Andrade herself described her work as magie tropicale, a term used in her Paris exhibitions of the 1950s (Pont des Arts, Galerie Lucie Weill, 1957). The present painting embodies this aesthetic: a lyrical, dreamlike vision in which reality is transfigured into fantasy.
The dedication on the canvas refers to Carlos Deambrosis Martins (1900–1981), a Uruguayan intellectual and translator active in Paris and Madrid, further testifying to Andrade’s international cultural connections.
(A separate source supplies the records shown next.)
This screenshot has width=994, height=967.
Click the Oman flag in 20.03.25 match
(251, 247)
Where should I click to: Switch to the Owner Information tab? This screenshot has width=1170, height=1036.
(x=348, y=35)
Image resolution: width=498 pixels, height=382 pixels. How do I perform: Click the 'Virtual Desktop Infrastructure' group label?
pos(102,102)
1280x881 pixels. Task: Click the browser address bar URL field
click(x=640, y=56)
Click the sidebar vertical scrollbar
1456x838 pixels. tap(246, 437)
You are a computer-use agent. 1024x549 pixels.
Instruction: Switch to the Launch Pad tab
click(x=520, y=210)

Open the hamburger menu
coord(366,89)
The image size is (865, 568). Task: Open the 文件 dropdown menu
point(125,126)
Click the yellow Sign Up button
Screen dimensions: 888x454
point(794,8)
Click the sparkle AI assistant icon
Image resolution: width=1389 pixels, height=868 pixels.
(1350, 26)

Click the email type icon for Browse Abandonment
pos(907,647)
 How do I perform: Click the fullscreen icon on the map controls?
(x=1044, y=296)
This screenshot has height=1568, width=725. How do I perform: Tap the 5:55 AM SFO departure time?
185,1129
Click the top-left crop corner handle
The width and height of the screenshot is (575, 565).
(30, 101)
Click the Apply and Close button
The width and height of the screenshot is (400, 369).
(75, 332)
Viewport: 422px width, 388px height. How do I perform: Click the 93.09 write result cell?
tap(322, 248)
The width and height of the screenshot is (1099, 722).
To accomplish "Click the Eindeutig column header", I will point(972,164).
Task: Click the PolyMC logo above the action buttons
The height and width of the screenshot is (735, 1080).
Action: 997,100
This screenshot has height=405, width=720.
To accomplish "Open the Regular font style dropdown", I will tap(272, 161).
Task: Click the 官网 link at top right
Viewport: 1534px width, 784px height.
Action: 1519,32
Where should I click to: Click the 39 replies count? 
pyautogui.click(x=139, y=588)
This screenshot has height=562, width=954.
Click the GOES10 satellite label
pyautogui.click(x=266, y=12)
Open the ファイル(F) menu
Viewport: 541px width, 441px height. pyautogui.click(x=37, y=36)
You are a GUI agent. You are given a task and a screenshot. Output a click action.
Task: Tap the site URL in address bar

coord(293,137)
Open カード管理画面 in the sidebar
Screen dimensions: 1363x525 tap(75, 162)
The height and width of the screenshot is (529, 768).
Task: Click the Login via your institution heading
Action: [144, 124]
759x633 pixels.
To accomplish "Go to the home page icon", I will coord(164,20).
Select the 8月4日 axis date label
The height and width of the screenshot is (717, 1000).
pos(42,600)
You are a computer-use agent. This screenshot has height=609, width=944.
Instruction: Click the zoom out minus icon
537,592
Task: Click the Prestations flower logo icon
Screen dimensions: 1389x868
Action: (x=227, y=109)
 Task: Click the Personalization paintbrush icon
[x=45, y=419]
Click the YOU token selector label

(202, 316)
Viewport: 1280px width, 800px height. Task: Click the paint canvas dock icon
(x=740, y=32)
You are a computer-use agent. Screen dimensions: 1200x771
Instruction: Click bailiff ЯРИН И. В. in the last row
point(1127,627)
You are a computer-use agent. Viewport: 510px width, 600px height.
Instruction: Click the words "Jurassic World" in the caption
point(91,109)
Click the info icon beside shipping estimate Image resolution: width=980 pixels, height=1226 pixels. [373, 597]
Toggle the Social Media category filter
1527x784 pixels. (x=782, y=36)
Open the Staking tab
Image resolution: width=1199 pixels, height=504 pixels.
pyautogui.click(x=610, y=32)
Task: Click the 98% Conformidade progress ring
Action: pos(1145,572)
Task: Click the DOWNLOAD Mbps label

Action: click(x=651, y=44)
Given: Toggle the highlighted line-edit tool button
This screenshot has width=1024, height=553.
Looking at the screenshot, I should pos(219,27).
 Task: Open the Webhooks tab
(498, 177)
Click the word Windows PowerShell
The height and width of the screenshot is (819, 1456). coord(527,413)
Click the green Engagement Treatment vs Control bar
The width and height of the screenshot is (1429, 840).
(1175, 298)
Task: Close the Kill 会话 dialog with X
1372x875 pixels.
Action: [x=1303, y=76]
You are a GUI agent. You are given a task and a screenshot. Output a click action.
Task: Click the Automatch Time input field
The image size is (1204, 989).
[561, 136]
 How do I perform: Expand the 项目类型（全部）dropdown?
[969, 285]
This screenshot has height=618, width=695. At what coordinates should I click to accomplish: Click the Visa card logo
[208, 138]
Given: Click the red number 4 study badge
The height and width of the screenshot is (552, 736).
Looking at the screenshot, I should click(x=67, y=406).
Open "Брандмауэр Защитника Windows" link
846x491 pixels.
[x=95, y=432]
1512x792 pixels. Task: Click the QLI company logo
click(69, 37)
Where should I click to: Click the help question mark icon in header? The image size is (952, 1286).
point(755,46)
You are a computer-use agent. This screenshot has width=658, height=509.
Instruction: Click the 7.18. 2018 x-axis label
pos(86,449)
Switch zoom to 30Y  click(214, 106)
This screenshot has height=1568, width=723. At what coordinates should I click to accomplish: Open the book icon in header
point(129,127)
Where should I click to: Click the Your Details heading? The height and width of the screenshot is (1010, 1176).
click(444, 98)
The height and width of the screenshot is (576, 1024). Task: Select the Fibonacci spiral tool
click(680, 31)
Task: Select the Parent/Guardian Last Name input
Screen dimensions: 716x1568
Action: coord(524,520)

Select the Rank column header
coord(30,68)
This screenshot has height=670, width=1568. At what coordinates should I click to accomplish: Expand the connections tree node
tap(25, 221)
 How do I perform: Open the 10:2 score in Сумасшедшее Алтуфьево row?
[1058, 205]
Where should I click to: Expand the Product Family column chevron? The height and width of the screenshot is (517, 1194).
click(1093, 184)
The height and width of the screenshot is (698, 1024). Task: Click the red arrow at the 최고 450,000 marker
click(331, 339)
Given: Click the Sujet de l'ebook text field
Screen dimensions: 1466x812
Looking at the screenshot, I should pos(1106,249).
Her career spanned both Europe and Latin America, with exhibitions in Paris, Rome, Madrid, Caracas, Houston, Luxembourg, and New York, where in 1960 she became the first Venezuelan woman to exhibit at the prestigious Wildenstein Gallery. Today her works are preserved in major collections such as the Centre Pompidou, Paris (Portrait de l’oiseau qui n’existe pas, 1959) and the Galería de Arte Nacional, Caracas (Puerto viejo de Saint-Tropez and Serenata).
This Landscape with Palms is a quintessential example of Andrade’s art: a painting where the memory of Venezuela merges with Parisian avant-garde currents, yielding a poetic and dreamlike tropical magic.